Die beiden Besatzungen wurden nach Berlin verlegt, die Boote wurden auf der Yachtwerft Köpenick gebaut und wir kamen dorthin zur Baubelehrung.
Berlin war 1950/51 schon eine sonderbare Stadt, bedingt
durch die Einführung der D-Mark und einer eigenen Verwaltung im Westteil der
Stadt war Berlin praktisch schon geteilt, was sich aber im Alltag gar nicht groß
bemerkbar machte. Die Einwohner Ostberlins konnten ihrer Arbeit in den
Westsektoren, wenn sie dort eine Stellung hatten, nachgehen und hatten den
Vorteil, dass sie einen Großteil ihres Einkommens zu günstigen Kursen umtauschen
konnten. Während die Westberliner sehr vorteilhaft Waren und Dienstleistungen im
Ostsektor erwerben konnten. Natürlich war es für uns verboten, die Westsektoren
zu betreten. Hin und wieder kam es aber doch vor, dass wir bei der Heimfahrt vom
Landgang, auf Grund des genossenen Alkohols in der S-Bahn einschliefen und dann
unsanft an der Endstelle, die im Westsektor lag, entweder durch das
Eisenbahnpersonal oder auch von so genannten „Stumm“polizisten geweckt wurden.
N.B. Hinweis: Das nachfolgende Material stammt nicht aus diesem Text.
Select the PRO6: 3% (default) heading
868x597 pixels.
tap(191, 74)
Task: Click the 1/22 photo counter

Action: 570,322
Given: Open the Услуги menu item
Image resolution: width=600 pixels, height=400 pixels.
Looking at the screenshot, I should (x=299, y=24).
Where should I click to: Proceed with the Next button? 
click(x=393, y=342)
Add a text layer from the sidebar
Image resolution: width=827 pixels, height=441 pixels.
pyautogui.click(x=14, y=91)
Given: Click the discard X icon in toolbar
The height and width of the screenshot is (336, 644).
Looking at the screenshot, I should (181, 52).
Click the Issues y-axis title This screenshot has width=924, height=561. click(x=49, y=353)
(Der damalige Westberliner Polizeipräsident hieß Stumm). Aber das war nicht
weiter schlimm, denn zu dieser Zeit waren die Fronten noch nicht so verhärtet,
wie es dann etwa 10 Jahre später der Fall war.
Aber ich will nicht so weit
vom Ursprungsthema abweichen.
Die zwei KS-Boot-Besatzungen waren in einer Villa in
Berlin-Köpenick untergebracht. Von dort ging es dann täglich zur Yachtwerft, wo
wir zusahen, wie unsere Boote gebaut wurden.
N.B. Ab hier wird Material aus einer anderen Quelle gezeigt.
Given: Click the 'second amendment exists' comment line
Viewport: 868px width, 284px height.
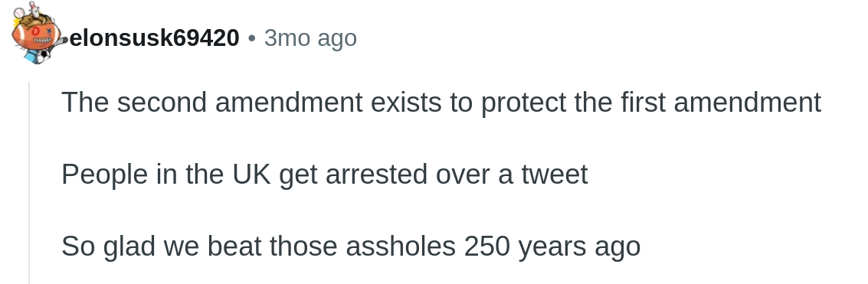Looking at the screenshot, I should 441,103.
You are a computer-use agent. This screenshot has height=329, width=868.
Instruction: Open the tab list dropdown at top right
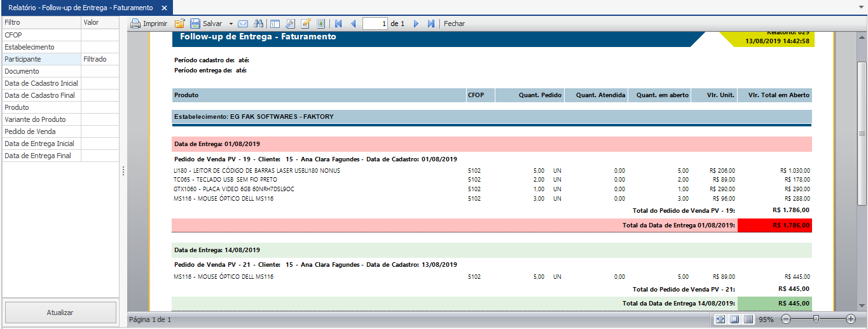click(860, 8)
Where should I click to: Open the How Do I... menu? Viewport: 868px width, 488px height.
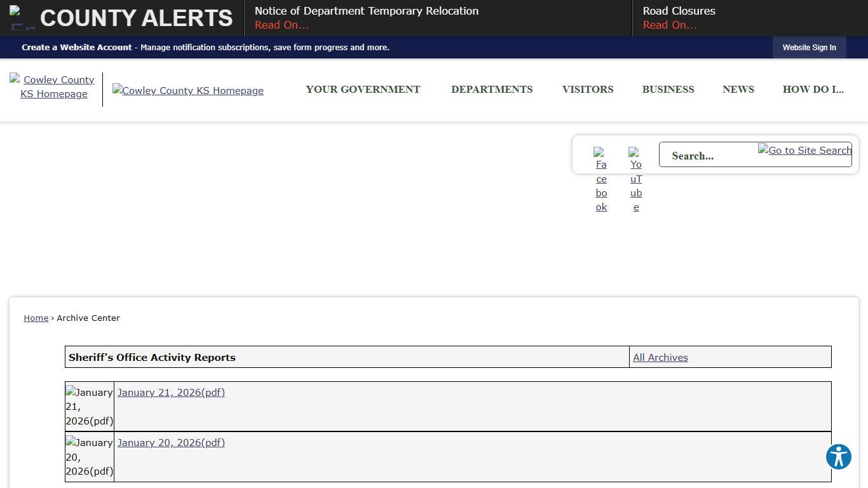coord(813,90)
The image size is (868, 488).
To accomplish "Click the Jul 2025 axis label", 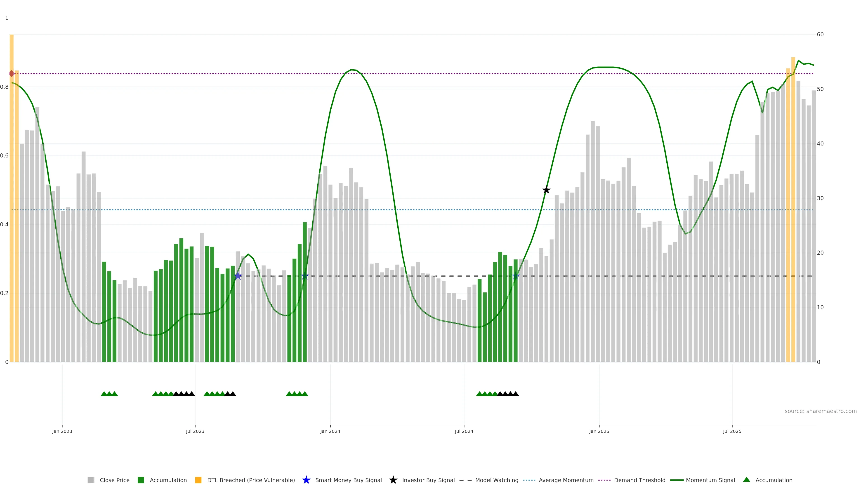I will (x=732, y=431).
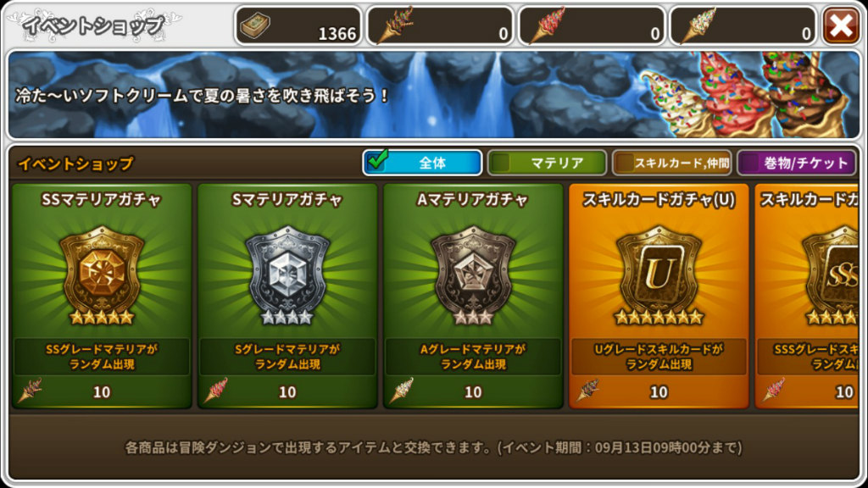Screen dimensions: 868x488
Task: Click the soft cream event banner
Action: pyautogui.click(x=434, y=95)
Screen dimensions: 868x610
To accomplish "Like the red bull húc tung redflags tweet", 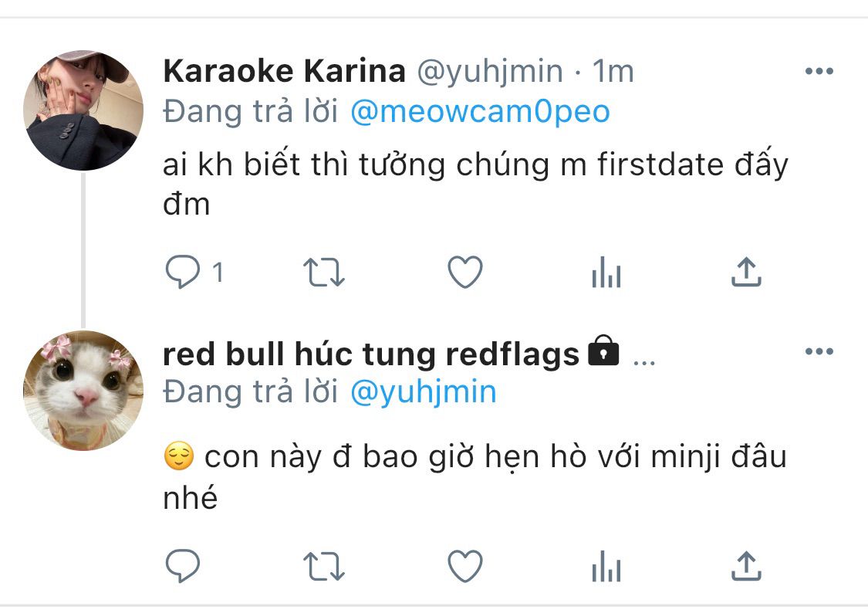I will point(465,566).
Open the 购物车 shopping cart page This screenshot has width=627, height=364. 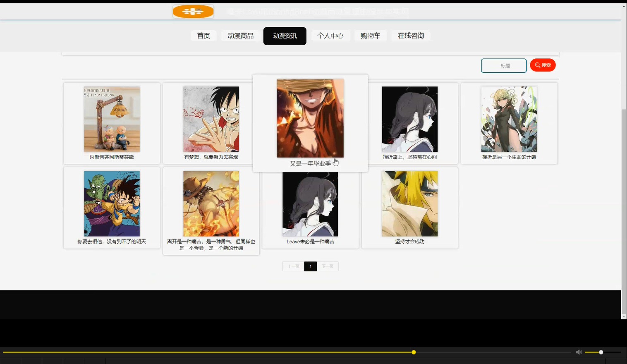[370, 36]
Das betraf aber hauptsächlich
das Maschinenpersonal und die seemännische Laufbahn. Wir Funker fuhren sehr oft
nach Oberschöneweide in die Ernst-Schneller-Straße, wo die HVS zwischenzeitlich
ein eigenes Objekt bezogen hatte. Hier wurden wir sozusagen als Schattenpersonal
in den Dienst der Funkstelle einbezogen und konnten so erste Erfahrungen im Netz
machen.
Das war auch gut so, denn bei der Yachtwerft Köpenick handelte es
sich ja um eine relativ kleine Werft und wir hatten manchmal selbst den
Eindruck, dass wir den Werftarbeitern nur im Wege standen.
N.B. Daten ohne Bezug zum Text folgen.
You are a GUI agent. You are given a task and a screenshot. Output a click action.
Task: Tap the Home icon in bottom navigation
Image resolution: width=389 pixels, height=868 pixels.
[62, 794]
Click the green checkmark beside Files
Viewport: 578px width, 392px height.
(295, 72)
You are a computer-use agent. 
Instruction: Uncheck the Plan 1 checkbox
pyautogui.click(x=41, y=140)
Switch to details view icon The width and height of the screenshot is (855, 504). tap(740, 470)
Aber auch diese Zeit verging und unsere Boote wurden über die Spree-Oder-Wasser-Straße, die Oder, das Stettiner Haff und dann die Peene zur Peene-Werft Wolgast überführt, wo sie fertig gestellt wurden. Leider waren wir Funker an der Überführung nicht beteiligt. Es war nur notwendigste seemännische und Maschinenpersonal an Bord, da ja ein Großteil des Weges durch das Gebiet der Volksrepublik Polen führte. Wie unsere Kameraden uns später berichteten, war die Überführungsfahrt kein Zuckerlecken, denn der 2. Weltkrieg lag ja erst 5 Jahre zurück und die Ressentiments eines großen Teiles der polnischen Bevölkerung gegenüber deutschen Uniformen waren noch groß.
Nachdem unsere Boote in Dienst gestellt waren, begann erst einmal eine nervige Zeit. Im Päckchen am Pier des Standortes Wolgast liegend ging es nun hurtig mit „Flagge Lucie“ (Maskenball und Rollenschwof) los. Ich gehe davon aus, dass es in der „anderen deutschen Marine“ nicht anders war, erkläre aber mal für die „Landratten“, was unter den beiden Begriffen zu verstehen ist bzw. war. Beim Maskenball wurde das schnelle Umziehen für die verschiedensten Manöver an Bord, die ja teilweise unterschiedliche Bekleidung erforderten, geprobt.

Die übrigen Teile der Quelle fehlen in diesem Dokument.